Todesqual
Regen eine Stunde vor Einbruch der Dunkelheit. Ihre Haut war so weich und glatt, dass er jedes Mal eine Erektion bekam, wenn sie einander zufällig im Labor streiften. Allerdings galt dasselbe manchmal auch für ihre Blicke. Dieser träge Schimmer, den sie in ihre Augen zaubern konnte. Die Ringe, die sie an Daumen und Zeigefinger trug. Die Art, wie sie durchs Labor ging und dabei versuchte, ihr Hinken zu verbergen.
Harriet Wilson war zwar über zehn Jahre jünger als Fellows, aber im selben Monat geboren. Sie war eine reizende,
achtundzwanzigjährige Stier-Frau, beherrscht vom Planeten Venus und in der Liebe bewandert. Am kommenden Freitag würde sie ihren Geburtstag feiern. Fellows hatte es sich am Wochenende notiert und den Zettel an ihre Akte geheftet, die neben seinem Bett lag. Die Akte enthielt mehrere Fotos und außerdem Kopien ihrer Personalunterlagen, die er eines Abends, als alle schon nach Hause gegangen waren, aus dem Büro stibitzt hatte. Er wollte Harriet etwas Besonderes schenken, obwohl sie nicht an seinen Geburtstag am letzten Donnerstag gedacht hatte.
Eine große männliche Kakerlake in der Hand, umrundete Harriet den Tisch.
Gromphadorhina portentosa. Die zischende Madagaskar-Schabe.
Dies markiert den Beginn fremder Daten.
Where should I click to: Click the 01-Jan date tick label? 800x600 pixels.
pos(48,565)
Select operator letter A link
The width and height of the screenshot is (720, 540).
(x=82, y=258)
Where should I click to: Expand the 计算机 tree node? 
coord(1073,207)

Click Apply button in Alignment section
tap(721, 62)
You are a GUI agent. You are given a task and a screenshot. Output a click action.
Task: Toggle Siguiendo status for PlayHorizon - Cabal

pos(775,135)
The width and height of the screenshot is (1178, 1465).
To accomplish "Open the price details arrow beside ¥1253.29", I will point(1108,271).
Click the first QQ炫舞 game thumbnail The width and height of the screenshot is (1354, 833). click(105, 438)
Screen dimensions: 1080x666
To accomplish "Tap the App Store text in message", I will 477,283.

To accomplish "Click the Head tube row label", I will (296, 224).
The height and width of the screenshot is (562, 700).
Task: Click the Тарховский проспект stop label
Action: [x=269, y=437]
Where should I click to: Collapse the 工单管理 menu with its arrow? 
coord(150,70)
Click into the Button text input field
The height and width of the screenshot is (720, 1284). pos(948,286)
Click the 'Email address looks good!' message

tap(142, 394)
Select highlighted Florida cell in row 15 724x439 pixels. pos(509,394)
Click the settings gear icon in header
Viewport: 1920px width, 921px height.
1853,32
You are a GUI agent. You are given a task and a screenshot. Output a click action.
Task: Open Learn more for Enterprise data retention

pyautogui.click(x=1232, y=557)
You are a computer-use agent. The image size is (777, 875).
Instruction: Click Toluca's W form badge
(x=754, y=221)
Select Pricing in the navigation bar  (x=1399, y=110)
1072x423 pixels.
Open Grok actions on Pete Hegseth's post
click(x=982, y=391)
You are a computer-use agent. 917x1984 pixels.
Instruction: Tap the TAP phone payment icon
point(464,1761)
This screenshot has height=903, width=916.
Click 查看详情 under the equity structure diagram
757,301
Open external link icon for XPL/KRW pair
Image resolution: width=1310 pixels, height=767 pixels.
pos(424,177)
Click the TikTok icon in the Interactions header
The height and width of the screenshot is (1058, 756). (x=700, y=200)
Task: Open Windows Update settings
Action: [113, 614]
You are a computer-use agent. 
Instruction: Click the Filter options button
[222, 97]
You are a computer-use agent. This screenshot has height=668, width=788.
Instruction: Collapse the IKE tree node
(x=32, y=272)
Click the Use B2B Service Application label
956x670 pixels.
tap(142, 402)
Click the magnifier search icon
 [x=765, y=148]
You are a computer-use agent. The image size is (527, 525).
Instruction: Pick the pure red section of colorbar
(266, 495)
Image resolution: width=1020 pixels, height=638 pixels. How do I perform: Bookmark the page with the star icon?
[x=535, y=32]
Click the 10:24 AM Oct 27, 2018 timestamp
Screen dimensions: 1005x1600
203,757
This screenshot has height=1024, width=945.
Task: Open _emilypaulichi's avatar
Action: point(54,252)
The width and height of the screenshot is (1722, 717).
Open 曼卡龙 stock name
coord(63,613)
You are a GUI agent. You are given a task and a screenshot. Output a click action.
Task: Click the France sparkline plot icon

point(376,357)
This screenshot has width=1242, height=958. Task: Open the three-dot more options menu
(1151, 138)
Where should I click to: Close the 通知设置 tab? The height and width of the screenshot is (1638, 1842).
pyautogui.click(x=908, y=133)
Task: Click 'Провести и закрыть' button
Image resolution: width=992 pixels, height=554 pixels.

Das zehn Zentimeter lange Insekt schien seinen Tod vorauszuahnen, denn es zischte sie an und duckte Kopf und Fühler unter den Brustkorb, sodass die Brust wie ein großer Kopf wirkte, der den Gegner verscheuchen sollte. Als Fellows die Schabe beobachtete, dachte er an den Schmerz, den zu erdulden man ihn in der letzten Donnerstagnacht gezwungen hatte. Nikki Brants Gesichtsausdruck, als sie zum Versuchstier herabgestuft worden war.
»Sie merken es immer«, meinte Harriet, drehte die Schabe um und strich ihr über den Bauch.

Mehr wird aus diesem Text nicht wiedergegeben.